* [The exercise]: Rewrite the stretch of the data from the line with "City Council (93, 1182)" through the line with "News (1176, 87)", changing "orders" to "actions" and keeping everything else the same.

* [Data drawn from a collection]:
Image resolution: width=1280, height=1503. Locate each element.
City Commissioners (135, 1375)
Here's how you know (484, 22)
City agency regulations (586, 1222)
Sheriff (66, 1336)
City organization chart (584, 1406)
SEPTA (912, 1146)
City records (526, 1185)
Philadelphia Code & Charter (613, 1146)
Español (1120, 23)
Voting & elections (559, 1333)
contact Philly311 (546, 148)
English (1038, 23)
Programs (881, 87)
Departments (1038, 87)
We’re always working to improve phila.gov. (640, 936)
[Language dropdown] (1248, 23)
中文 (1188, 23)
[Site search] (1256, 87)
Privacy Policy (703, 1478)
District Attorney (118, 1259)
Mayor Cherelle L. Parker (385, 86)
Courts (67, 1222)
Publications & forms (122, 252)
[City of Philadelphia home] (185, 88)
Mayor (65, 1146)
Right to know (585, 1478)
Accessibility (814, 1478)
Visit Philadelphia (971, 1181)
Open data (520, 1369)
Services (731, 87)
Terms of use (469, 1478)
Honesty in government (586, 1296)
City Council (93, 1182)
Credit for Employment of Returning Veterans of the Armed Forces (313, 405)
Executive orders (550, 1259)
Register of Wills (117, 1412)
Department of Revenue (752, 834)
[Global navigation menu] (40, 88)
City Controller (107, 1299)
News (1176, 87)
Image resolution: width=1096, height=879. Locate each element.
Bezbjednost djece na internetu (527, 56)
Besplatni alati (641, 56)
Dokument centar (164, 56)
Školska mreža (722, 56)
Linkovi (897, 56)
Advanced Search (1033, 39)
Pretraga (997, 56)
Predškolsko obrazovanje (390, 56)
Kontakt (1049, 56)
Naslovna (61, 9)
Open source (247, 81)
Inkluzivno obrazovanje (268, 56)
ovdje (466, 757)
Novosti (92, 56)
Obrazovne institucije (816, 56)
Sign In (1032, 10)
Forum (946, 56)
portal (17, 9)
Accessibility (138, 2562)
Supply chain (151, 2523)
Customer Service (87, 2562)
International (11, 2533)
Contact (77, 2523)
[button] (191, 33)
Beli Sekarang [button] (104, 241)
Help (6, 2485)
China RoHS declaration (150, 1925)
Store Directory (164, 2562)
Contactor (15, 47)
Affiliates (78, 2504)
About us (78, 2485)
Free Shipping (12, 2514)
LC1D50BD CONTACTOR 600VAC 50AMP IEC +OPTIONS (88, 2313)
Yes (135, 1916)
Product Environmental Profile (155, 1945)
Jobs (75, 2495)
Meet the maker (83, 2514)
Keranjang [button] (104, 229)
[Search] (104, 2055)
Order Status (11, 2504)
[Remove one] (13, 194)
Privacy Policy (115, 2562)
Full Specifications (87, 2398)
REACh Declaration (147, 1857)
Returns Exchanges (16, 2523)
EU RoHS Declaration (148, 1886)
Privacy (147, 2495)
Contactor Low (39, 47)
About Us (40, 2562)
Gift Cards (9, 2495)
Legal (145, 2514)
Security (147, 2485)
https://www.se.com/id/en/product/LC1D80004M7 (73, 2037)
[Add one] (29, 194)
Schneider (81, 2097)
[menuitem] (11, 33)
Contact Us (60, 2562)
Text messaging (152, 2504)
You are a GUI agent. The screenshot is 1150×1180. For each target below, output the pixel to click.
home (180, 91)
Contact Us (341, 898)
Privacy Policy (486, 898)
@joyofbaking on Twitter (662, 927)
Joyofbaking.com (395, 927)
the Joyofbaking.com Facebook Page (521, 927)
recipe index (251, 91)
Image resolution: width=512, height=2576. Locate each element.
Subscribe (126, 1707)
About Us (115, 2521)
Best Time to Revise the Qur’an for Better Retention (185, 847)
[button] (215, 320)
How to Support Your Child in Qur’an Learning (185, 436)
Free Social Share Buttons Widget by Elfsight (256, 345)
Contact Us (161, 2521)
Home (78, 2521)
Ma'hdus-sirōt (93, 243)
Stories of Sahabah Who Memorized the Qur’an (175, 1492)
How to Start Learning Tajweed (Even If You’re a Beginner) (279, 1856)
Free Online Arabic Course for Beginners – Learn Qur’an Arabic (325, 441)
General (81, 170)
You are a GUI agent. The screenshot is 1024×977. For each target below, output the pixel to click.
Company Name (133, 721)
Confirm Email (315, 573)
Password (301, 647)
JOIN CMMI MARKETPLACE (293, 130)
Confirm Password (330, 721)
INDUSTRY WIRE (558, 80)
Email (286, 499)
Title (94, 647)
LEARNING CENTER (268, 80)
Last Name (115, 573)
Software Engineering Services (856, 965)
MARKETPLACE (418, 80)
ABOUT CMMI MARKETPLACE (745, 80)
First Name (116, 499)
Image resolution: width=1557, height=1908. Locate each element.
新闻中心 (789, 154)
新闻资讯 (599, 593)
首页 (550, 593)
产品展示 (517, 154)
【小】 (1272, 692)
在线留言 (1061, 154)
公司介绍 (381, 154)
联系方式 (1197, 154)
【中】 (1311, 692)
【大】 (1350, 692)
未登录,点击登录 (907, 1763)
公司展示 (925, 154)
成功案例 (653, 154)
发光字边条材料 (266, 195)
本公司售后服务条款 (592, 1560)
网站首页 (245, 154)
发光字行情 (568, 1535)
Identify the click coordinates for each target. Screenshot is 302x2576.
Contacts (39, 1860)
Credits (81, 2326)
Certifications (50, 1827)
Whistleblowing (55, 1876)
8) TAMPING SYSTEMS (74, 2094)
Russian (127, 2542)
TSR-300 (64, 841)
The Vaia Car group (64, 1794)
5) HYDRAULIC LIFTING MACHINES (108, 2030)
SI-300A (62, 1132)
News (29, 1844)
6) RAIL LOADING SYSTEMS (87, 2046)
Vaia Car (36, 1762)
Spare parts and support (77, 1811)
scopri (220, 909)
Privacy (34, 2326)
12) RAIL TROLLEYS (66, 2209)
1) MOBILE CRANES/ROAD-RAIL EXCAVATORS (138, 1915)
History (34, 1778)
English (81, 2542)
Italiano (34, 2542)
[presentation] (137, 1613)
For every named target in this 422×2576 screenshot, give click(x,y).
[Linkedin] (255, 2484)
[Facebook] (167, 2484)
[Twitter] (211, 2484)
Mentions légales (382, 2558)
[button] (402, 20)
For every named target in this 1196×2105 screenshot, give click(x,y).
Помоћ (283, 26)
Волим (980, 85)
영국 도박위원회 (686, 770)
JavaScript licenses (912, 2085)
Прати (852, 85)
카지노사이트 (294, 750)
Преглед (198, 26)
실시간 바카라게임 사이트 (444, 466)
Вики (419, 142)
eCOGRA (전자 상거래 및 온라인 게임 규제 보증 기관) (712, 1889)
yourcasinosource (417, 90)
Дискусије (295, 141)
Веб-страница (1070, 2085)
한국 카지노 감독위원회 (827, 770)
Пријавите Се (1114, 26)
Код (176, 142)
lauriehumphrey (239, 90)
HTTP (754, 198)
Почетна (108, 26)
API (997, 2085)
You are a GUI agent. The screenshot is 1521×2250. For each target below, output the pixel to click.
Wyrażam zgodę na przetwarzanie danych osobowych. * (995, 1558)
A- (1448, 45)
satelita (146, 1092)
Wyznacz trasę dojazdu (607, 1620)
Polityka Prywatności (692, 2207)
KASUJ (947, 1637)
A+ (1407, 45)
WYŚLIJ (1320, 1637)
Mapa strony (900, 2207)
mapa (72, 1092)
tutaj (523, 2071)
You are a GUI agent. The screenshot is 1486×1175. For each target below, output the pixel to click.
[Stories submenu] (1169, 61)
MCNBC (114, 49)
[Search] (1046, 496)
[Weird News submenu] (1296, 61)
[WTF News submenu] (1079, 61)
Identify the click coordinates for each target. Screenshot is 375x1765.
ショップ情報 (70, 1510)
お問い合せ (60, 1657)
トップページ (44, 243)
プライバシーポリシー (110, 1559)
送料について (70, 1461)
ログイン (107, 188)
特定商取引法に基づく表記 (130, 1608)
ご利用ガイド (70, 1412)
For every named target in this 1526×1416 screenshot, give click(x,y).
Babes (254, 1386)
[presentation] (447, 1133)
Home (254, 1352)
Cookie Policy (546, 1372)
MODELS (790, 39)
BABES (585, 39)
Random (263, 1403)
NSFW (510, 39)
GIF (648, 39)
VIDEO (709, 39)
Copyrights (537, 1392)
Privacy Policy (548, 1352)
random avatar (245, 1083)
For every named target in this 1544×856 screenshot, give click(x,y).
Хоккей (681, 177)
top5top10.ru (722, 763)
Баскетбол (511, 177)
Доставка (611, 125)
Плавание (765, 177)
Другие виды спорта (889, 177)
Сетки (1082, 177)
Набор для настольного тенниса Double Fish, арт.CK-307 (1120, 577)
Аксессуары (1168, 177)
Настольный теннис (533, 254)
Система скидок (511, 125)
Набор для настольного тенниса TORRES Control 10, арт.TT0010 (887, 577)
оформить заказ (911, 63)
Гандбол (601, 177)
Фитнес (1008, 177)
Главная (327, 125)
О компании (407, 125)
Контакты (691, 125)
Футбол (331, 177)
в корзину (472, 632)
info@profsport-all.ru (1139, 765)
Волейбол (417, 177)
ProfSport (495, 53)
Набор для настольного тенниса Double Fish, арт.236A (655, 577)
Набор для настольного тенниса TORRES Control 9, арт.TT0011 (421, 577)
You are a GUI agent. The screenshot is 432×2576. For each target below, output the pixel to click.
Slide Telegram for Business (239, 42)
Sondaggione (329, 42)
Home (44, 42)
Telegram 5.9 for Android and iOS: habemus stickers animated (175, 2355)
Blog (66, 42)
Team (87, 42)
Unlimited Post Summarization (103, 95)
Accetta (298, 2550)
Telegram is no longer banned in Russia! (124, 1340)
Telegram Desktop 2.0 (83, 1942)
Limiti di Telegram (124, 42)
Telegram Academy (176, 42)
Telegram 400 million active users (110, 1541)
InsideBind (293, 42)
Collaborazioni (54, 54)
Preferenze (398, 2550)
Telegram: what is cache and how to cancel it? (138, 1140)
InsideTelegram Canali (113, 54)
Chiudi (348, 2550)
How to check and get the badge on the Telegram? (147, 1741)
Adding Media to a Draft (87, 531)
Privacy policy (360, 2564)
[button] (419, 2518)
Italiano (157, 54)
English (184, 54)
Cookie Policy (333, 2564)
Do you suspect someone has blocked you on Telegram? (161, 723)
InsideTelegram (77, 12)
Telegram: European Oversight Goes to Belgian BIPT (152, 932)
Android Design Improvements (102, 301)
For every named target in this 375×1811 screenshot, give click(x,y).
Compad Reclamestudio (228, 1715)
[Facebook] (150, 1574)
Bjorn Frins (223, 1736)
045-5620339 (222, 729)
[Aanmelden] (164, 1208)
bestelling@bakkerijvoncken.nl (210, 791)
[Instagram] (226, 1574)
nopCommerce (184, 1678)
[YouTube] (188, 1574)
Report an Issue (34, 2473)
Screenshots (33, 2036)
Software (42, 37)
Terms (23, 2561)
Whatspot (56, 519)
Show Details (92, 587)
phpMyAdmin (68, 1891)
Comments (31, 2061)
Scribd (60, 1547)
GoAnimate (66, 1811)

* [Finished exercise]:
City Council (93, 1182)
Credit for Employment of Returning Veterans of the Armed Forces (313, 405)
Executive actions (550, 1259)
Register of Wills (117, 1412)
Department of Revenue (752, 834)
[Global navigation menu] (40, 88)
City Controller (107, 1299)
News (1176, 87)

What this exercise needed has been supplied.